Image fusion system has an outstanding advantage in detecting, it could overcome the limitation of each single sensor in geometry, spectrum, spatial discrimination and so on, also using its complementarily to improve image quality, which can save time, reduce cost for the post-treatment, and improve the image synthetically application efficiency. Therefore the image fusion technology developing to the present, many countries universally pay attention to this technology, and obtain obvious benefit from practical application.
Generally£¬on the target identification or identity estimation (property discrimination) layer£¬image fusion can be divided into three types, which are pixel grade fusion, characteristic grade fusion and decision grade fusion. Although multiresolution algorithm has already including partial features of implied characteristic level fusion, generally it still reckoned as pixel level fusion method. At present the dominated pixel level algorithm adopts multiresolution analyzing structure, mainly aims at gray fusion method.
With spring up of the high performance new type image sensor, the requirement of the image fusion technology also increased continuously, people pursuit full utilization and dig the present potential of image sensor, however, emphasize the image fusion should accord with the feature of human vision more and more, indicating as natural mode just simple also adapts to eyes observing, which can obviously improve the recognition performance of image fusion, reduce the fatigue feeling of operator. Due to human eyes is more sensitive to color, its resolution is higher than gray image, also has excellent ability of color constancy and dynamic range compression, especially at present the high speed collecting, processing, transmitting of color image has come true, therefore the color image fusion technology according with human vision characteristics and its real-time achievement has become one of the most important developing directions.

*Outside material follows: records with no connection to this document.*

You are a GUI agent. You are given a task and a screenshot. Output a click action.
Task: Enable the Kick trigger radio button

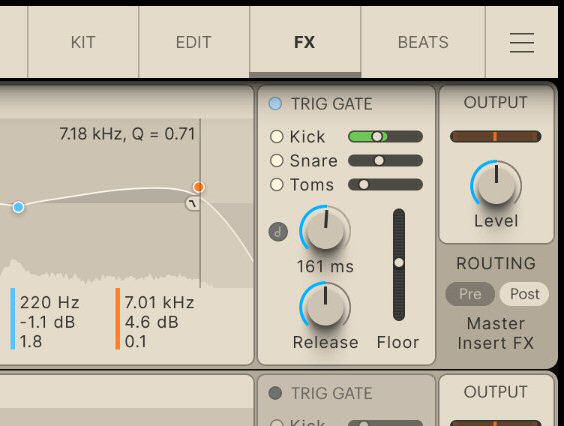tap(277, 137)
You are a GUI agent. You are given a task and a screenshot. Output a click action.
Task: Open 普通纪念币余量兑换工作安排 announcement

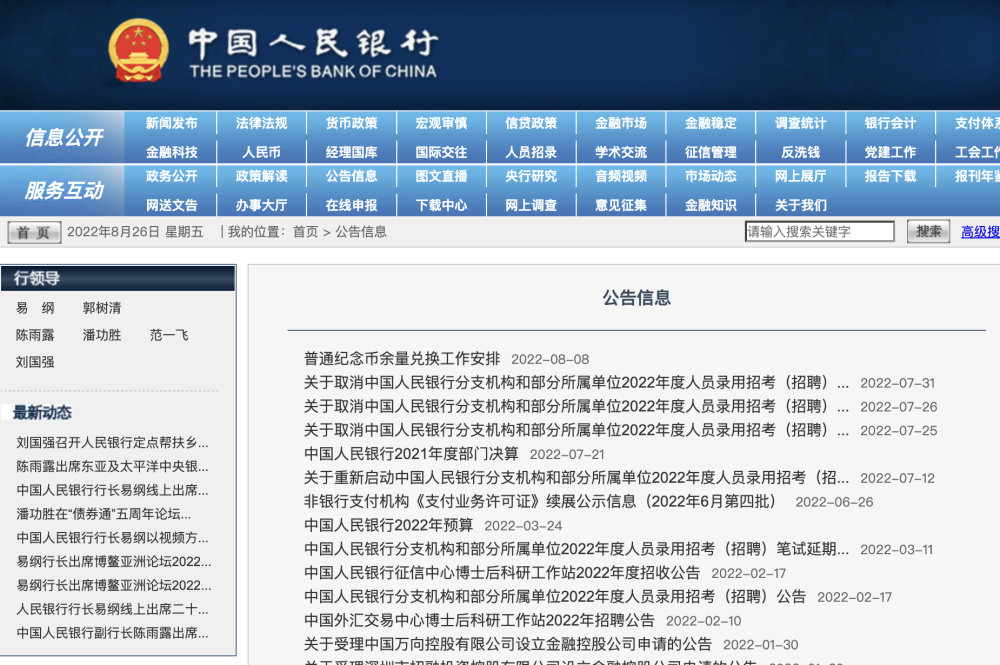(x=401, y=358)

This paper will start from the development of color image fusion algorithm, analyzing several difficulties of key technologies of real-time color image fusion (such as multi-source image characteristic analysis, image registration, post-processing of fused image and so on), and sum up the present real-time color image fusion technology applications and its developing trend.
2 the development of color image fusion algorithm
In gray image, human eyes only could simultaneously distinguish gray scale of lower than 100 different types from black to white, however the human eyes resolution for color could reach several hundreds types even if several thousands types. Based on this human eyes feature, if we can represent the detail information contained in the multi-source channel image gray scale by adopting some kinds of color processing technology£¬it can make people have more abundant knowledge about human eyes toward image detail.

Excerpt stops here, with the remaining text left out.